There was another Blog conference going on almost the same time as WebCred in Boston...Blog Business Summit happened on the opposite coast--Seattle. Tom Peters' blog has several posts on this.

And in other news....hardly worth commenting on due to the vast coverage but Google Video has debuted as a beta--just as was predicted a few short weeks ago, and which we faithfully reported. I tested it by searching "Donald Trump" although given the vast coverage of that non-event (although I am sure it was a meaningful event to The Donald and Melania) perhaps that was too easy. And it's the 'in' thing to do. Blinkx and Yahoo also released video search engines.

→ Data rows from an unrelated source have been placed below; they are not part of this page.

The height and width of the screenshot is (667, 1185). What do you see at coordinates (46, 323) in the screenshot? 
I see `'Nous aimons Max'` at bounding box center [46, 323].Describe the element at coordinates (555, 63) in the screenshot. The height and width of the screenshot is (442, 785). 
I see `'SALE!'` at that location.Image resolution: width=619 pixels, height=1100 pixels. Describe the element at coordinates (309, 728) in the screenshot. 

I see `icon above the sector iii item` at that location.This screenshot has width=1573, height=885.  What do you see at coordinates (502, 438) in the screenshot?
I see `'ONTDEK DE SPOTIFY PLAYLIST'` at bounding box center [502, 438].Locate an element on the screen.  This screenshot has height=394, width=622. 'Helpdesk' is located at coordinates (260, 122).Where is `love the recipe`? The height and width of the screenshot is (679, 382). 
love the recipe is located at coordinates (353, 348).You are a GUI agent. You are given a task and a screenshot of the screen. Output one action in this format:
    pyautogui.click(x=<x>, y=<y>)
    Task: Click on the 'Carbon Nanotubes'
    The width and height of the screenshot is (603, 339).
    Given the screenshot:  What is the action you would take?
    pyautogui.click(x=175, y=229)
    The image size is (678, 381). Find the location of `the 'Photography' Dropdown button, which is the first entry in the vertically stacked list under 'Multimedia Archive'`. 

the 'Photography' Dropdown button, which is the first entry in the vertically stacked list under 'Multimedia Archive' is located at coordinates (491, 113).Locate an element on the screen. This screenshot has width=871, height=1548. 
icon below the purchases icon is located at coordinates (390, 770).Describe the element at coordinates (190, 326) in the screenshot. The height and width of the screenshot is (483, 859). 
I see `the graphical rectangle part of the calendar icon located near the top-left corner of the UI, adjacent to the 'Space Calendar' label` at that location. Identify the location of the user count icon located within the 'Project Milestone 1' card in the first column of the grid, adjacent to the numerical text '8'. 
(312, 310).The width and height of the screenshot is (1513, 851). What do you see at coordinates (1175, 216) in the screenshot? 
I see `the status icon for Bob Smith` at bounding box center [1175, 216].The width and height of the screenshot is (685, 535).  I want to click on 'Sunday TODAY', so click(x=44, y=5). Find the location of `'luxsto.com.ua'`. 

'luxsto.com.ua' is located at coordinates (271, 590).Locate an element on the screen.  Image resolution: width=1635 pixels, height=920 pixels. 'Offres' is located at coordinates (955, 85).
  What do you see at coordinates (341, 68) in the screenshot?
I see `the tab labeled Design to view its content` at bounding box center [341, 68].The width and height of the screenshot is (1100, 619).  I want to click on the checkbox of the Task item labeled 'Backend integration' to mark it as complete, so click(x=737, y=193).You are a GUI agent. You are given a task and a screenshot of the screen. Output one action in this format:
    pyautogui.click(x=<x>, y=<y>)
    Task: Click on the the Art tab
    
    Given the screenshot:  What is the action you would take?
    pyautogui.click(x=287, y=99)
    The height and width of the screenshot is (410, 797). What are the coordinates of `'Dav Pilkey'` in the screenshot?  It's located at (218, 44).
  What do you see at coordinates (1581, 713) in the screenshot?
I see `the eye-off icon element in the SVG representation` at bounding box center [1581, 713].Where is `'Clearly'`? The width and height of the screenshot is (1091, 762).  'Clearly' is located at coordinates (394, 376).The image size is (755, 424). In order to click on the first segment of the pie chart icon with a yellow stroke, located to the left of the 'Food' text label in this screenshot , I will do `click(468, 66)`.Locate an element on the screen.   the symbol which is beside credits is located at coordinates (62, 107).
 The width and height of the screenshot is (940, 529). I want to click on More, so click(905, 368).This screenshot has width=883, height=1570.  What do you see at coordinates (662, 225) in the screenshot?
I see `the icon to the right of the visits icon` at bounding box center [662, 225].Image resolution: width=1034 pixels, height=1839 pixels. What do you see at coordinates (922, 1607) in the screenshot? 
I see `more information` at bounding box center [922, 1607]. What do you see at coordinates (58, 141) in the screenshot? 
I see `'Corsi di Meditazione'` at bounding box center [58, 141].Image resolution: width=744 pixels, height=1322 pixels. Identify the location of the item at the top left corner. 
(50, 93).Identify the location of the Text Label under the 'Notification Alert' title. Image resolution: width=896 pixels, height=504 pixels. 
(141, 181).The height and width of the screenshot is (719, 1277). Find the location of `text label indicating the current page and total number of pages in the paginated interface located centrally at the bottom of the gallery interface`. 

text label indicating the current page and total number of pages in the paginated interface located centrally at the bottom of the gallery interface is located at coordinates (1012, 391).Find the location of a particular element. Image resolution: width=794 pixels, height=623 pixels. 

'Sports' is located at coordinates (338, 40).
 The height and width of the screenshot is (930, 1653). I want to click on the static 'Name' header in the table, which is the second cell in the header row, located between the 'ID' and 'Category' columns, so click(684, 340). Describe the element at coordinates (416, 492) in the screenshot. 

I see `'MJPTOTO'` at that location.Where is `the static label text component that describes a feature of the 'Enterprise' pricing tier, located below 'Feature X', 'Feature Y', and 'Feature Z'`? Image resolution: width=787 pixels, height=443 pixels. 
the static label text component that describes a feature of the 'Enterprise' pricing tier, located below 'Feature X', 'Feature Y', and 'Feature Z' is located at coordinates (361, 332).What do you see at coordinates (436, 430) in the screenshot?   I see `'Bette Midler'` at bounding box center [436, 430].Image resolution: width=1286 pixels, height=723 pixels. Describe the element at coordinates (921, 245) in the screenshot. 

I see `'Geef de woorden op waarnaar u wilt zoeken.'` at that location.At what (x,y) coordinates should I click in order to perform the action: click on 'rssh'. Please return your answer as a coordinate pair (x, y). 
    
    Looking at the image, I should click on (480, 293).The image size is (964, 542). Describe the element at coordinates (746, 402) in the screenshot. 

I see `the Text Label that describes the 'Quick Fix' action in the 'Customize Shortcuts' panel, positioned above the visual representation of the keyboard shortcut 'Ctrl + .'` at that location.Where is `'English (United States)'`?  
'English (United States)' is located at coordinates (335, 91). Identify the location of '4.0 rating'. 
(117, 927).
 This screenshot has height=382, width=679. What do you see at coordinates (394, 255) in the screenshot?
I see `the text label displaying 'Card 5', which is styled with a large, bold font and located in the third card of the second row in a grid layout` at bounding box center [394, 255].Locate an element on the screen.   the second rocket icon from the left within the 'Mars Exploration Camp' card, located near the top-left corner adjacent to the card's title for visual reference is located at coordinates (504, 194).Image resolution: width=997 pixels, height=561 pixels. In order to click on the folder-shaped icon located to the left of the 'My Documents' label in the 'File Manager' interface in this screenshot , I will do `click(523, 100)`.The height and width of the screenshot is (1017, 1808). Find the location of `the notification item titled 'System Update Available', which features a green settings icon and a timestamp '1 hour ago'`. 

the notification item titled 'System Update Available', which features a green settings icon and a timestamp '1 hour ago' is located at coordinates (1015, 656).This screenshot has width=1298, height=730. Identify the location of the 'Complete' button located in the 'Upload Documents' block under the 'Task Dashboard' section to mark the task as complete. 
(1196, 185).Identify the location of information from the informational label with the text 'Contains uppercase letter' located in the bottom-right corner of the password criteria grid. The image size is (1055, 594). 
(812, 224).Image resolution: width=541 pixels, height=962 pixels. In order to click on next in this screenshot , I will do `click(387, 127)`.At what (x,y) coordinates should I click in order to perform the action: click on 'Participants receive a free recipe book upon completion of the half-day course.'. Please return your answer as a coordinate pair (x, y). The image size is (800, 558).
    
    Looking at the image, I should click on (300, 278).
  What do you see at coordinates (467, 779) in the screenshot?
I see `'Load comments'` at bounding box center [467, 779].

Another interesting Pew study was released, also commented on in many places: Search Engine Users "Users paint a very rosy picture of their online search experiences. They feel in control as searchers; nearly all express confidence in their searching skills. They are happy with the results they find; again, nearly all report that they are usually successful in finding what they’re looking for. And searchers are very trusting of search engines, the vast majority declaring that search engines are a fair and unbiased source of information. " This is, of course, an extension of the research we reported on in the Environmental Scan--that people are generally satisfied looking for things on their own. A must-read for librarians.

And noted in Wired News, "Information Wants to Be Liquid." "Frode Hegland, a researcher at University College London, wants to change the basic structure of information on the net." There's a demo. And no mention of the Semantic Web.

And that's just a few of the information conversations happening "out there".